Männer trifft es doppelt so häufig wie Frauen, und das Haupterkrankungsalter liegt zwischen 30 und 50 Jahren. Wenn der Stein in einem der beiden Harnleiter zur Blase stecken bleibt, kann der Harn nicht mehr abfließen, sodass die Wandspannung in Nierenbecken und Harnleiter dramatisch zunimmt. Das kann zu den extremen Schmerzen der Nierenkolik führen. „Betroffene Frauen sagen oft, das sei schlimmer als eine Geburt“, berichtet Schönthaler.

Zu den Faktoren, die das Risiko für Harnsteine erhöhen, gehört einerseits die genetische Veranlagung, andererseits aber auch der Lebensstil. Zu den klassischen Risikofaktoren gehört hier der Flüssigkeitsmangel, weil er die Konzentration der harnsteinbildenden Salze im Urin erhöht, und eine fleischbetonte Ernährung, wie sie durch ihre Purine den Harnsäuregehalt im Urin erhöht. Übergewicht spielt ebenfalls eine Rolle, aber es gilt nicht automatisch der Satz, dass jedes zusätzliche Kilo das Risiko weiter ansteigen lässt.
------
#### [DURCHZUFÜHRENDE SCHRITTE]
1. Fasse den Absatz des Textes über Harnsteine, der mit „Zu den Faktoren, die das Risiko“ beginnt, als Stichpunktliste zusammen. Seine wesentlichen Fakten müssen erhalten bleiben.
2. Beantworte kurz die folgenden Fragen zum Text über Harnsteine:
(a) Wie viel häufiger als Frauen sind Männer betroffen?
(b) In welchem Alter liegt das Haupterkrankungsalter?
(c) Weshalb gilt Flüssigkeitsmangel als Risikofaktor?
3. Führe den Text über Harnsteine im gleichen Stil weiter und knüpfe dabei an seinen letzten Satz an.

Gespeicherte Einträge
------
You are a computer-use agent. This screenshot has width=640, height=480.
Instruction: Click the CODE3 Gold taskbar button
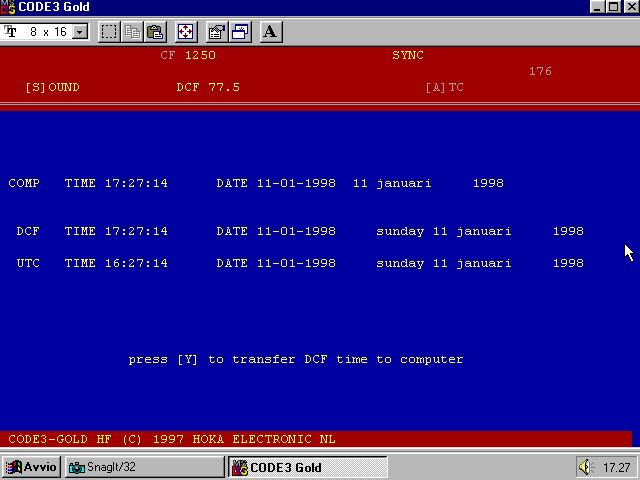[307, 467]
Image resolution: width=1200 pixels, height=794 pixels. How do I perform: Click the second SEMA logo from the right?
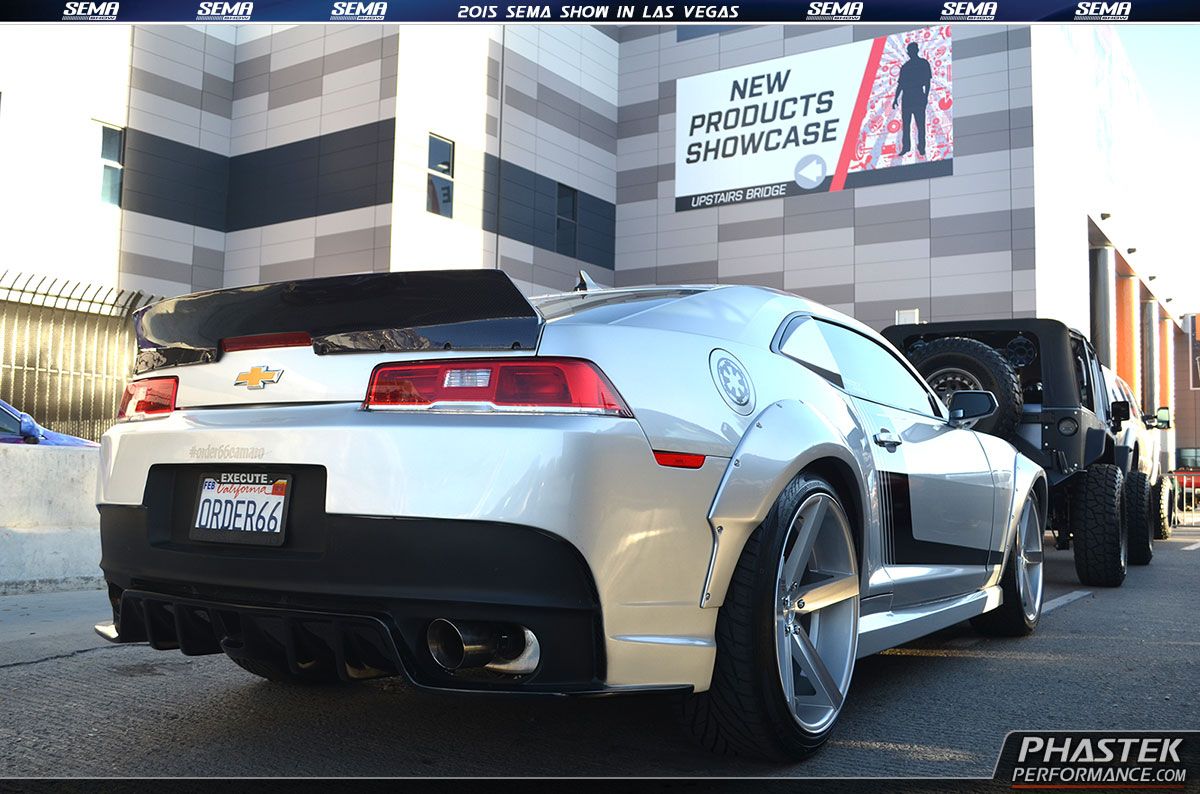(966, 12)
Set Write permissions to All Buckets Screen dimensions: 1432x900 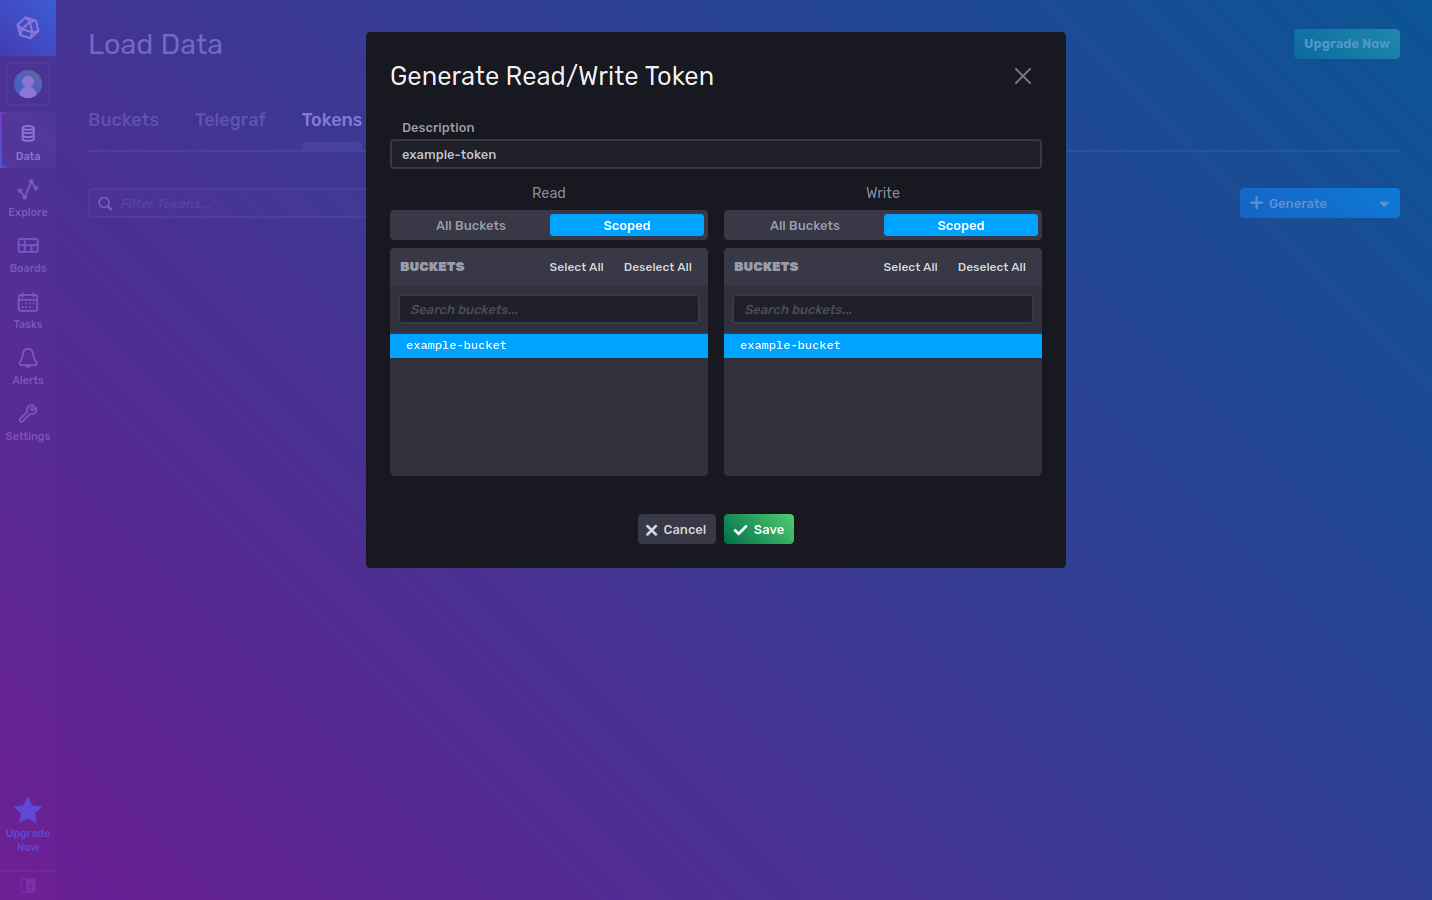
------
#### [ANTWORTEN NACH NUMMER]
1.
- Das Risiko für Harnsteine erhöhen einerseits die genetische Veranlagung, andererseits der Lebensstil.
- Flüssigkeitsmangel erhöht die Konzentration der harnsteinbildenden Salze im Urin.
- Eine fleischbetonte Ernährung erhöht durch ihre Purine den Harnsäuregehalt im Urin.
- Übergewicht spielt ebenfalls eine Rolle. Doch nicht jedes zusätzliche Kilo lässt das Risiko automatisch weiter ansteigen.

2.
(a) Männer sind doppelt so häufig betroffen wie Frauen.
(b) Das Haupterkrankungsalter liegt zwischen 30 und 50 Jahren.
(c) Flüssigkeitsmangel erhöht die Konzentration der harnsteinbildenden Salze im Urin.

3.
Ernährung bei Nierenkolik spielt eine Rolle

Naheliegenderweise könnte man vermuten, dass auch eine hohe Kalzium- und Oxalatzufuhr über die Nahrung das Harnsteinrisiko erhöhen könnte. In Bezug auf Oxalat gilt das zumindest für Patienten, die schon mal ein Nierensteinproblem hatten. „Sie sollten daher bei Nahrungsmitteln wie etwa Rhabarber, Sauerampfer, Mangold, Spinat oder auch Kakao und Nüssen zurückhaltend sein“, rät Schönthaler. Beim Kalzium sieht das jedoch anders aus. Es verbindet sich mit dem Oxalat im Darm, sodass dieser Problemstoff über den Kot ausgeschieden wird. Man sollte also keinen Bogen um kalziumhaltige Nahrungsmittel wie Fisch, Milchprodukte und Eier machen.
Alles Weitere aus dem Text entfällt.